Half-life of Xanax varies between 6 and 29 hours, averaging 11.5 hours. A “pill” is an arbitrary amount and that’s not what I’m referring to. It’s the proportion that still affects you hours later and how long it lasts that matters, including that dosages can overlap.
It’s also important to note that tolerance develops of these drugs. Half a pill to you might be two for someone who is taking them every day for years. Tolerance to various effects develops to different extents, and perceived, subjective tolerance to dosages and impairment may be exceeded by measurable motor skill and judgment reduction.
If you take half a pill, you’re still on more than a quarter of a pill when you wake up the next day. If you take another half pill, you will be on more than a half pill.

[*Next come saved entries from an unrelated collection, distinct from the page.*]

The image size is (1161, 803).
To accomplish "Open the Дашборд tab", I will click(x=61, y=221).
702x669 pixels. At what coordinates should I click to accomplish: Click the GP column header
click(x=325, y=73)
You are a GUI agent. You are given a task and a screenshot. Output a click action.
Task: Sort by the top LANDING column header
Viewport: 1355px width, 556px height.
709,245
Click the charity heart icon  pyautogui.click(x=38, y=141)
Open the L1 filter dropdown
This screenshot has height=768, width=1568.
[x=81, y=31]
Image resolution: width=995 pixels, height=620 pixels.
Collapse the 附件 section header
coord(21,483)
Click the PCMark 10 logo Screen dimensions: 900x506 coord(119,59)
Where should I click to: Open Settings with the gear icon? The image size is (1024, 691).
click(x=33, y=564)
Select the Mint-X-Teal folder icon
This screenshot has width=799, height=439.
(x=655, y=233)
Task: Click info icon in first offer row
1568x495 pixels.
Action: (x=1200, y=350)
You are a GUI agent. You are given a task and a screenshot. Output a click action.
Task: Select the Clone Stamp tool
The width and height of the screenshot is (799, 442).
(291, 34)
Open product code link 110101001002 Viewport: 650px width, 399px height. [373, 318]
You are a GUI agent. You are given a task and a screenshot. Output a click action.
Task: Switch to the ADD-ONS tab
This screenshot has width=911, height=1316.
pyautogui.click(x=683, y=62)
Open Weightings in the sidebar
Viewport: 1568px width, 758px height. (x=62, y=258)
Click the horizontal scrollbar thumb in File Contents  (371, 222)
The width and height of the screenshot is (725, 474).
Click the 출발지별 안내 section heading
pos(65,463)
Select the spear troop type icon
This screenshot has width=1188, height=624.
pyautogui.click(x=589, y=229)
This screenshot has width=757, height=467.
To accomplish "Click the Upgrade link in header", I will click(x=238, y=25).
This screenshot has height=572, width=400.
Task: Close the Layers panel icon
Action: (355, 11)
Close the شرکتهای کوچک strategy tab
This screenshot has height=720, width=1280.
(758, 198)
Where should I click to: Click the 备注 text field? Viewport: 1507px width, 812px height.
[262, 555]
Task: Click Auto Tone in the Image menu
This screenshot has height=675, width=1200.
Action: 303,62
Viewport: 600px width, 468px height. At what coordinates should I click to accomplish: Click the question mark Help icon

Bad stuff unless you must have it.
Benzos are a respiratory depressant, and when combined with Methadone it amplifies it to the point where you stop breathing in your sleep and never wake up from respiratory failure, lack of oxygen to the brain, or your body freaks out and has a coronary episode, etc. it's really really risky -- no joke & no exaggeration. If alcohol is in the mix too then it's even worse.
And I'm not going to pretend like it's not enjoyable -- because it is. It's a great fuckin' buzz if downers are your thing. IMO it's better than heroin (no 'rush' to it, but the effects hit you like a ton of bricks and it lasts all night long. And it's a cheap buzz too), but it's also asking for your life to end.
methadone clinics know this and every one that I've ever seen, heard of, or been to personally Benzos are their one big 'no-no' [as in: if we find it in your Whiz Quiz we kick you out, some won't even give you a second chance and most clinics have mandatory urine screening twice a month, some every week]. You can test positive for damn near anything else -- and they expect you to test positive for opiates -- but if you have benzos in there then you kick rocks.
GABAergenics in general are pretty much the sole class of popular recreational drug which have a very real possibility of lethal withdrawals.
In the case of alcohol, it often takes years for addicts to reach a point where withdrawal becomes lethal. In the case of short acting benzodiazepines/barbiturates, this point can be reached in less than a month.
Of course, benzodiazepines are in schedule IV, which means they are viewed as being rather benign with no/low potential for abuse. In the eyes of the federal government, alprazolam (xanax) is far less dangerous than marijuana/the traditional psychedelics.
Just another data point demonstrating the utter absurdity of US drug legislation and regulation.